* Consigne 1: Recopiez le passage du récit sur le tailleur et sa cliente de « Après les salutations » à « pour son tissu. ».
* Consigne 2: Dans le récit sur le tailleur et sa cliente, qu'avait déjà fait le tailleur conformément au modèle choisi au départ ?
* Consigne 3: Énumérez, dans l'ordre, les actions de T. au moment de payer la somme supplémentaire à la fin du récit sur le tailleur et sa cliente.

* Texte de la page:
+++

Après environ une trentaine de minutes, la nommée T. se présenta à son tour. Ce jour là, elle fut d’ailleurs la première cliente à mettre les pieds dans l’établissement du jeune couturier. Celui-ci l’accueille comme il l’a toujours fait avec joie et respect. Mais la cliente était venue juste pour corriger une « erreur » qu’elle avait faite quelques jours avant, en déposant son tissu à coudre.
Ce jour là donc, elle avait bien regardé dans le catalogue (album-photo) du tailleur avant de choisir un modèle. Les deux avaient convenu du modèle et elle avait payé l’avance arrêtée aussi de commun accord. Mais entre-temps, la jeune femme avait changé d’idée sur le modèle qu’elle même avait librement choisi. Même là, le jeune homme n’a pas posé problème à sa cliente fidèle. Le tailleur avait la possibilité d’apporter toute autre modification sur le tissu. Du moins théoriquement. Il n’avait pas encore touché au tissu de la cliente du jour. Il avait pris toutes les mensurations, conformément au modèle choisi. Mais dans la pratique, le jeune homme avait remis le travail à plus tard, en rapport avec son agenda personnel. Pour lui, tout est déjà callé (ou presque). Mais bizarrement la visite matinale de la jeune ressortissante du nord a tout chamboulé.
Après les salutations d’usage tôt le matin, elle n’a pas tardé à évoquer les raisons de sa présence au jeune artisan. Elle lui dira qu’elle a changé d’avis pour ce qui concerne le modèle initial choisi. C’est ainsi que T. se lança dans une interminable explication au point de noyer le jeune tailleur. Celui-ci l’écouta calmement, tout en réfléchissant sur la nouvelle forme que sa cliente venait, à l’improviste, de lui proposer pour son tissu.
Après plusieurs minutes d’explications quasi-ininterrompues, le jeune artisan fit savoir à T. qu’il avait compris. Mais avec le nouveau modèle que cette dernière venait de proposer, les données ont logiquement changé. Elle devait payer une somme supplémentaire pour que le travail se fasse comme elle le souhaite. Son tailleur lui donne l’assurance que cela se fera comme d’habitude. La jeune fille était financièrement bien préparée avant d’arriver à l’atelier. Elle plongea sa main dans son sac et en ressortit avec quelques billets de banques. Elle paya sur place ce que le tailleur a demandé pour la nouvelle configuration de son nouveau vêtement de fête.

+++

* Données fournies:
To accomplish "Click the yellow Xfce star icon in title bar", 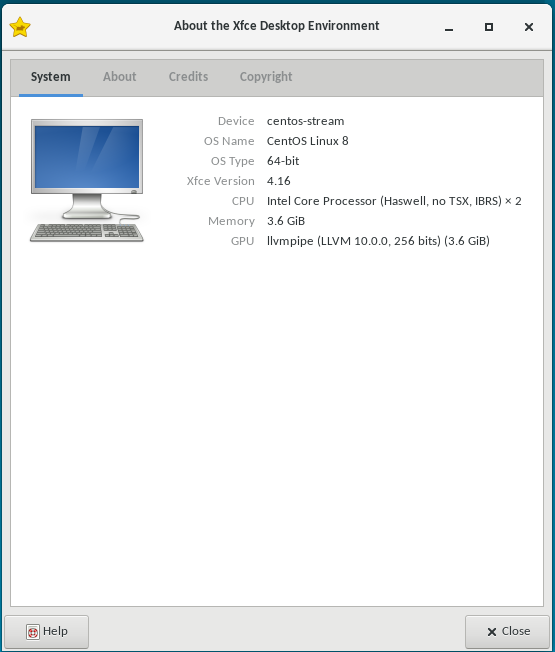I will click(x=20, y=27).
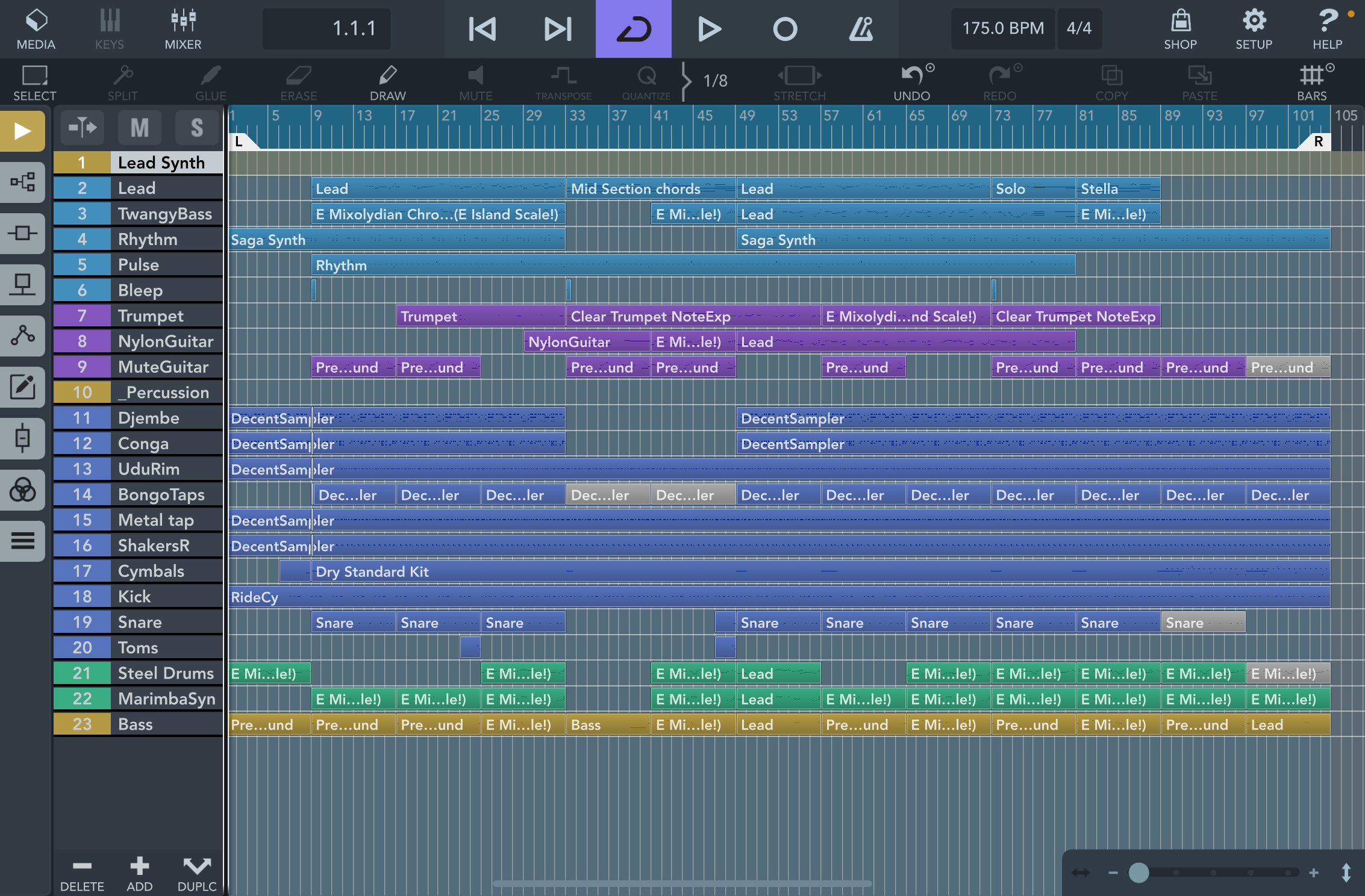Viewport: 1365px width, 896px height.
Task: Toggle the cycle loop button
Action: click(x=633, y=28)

+++

* Réponse rédigée 1:
Après les salutations d’usage tôt le matin, elle n’a pas tardé à évoquer les raisons de sa présence au jeune artisan. Elle lui dira qu’elle a changé d’avis pour ce qui concerne le modèle initial choisi. C’est ainsi que T. se lança dans une interminable explication au point de noyer le jeune tailleur. Celui-ci l’écouta calmement, tout en réfléchissant sur la nouvelle forme que sa cliente venait, à l’improviste, de lui proposer pour son tissu.

* Réponse rédigée 2: Il avait pris toutes les mensurations.

* Réponse rédigée 3:
- Elle plongea sa main dans son sac.
- Elle en ressortit avec quelques billets de banque.
- Elle paya sur place ce que le tailleur avait demandé.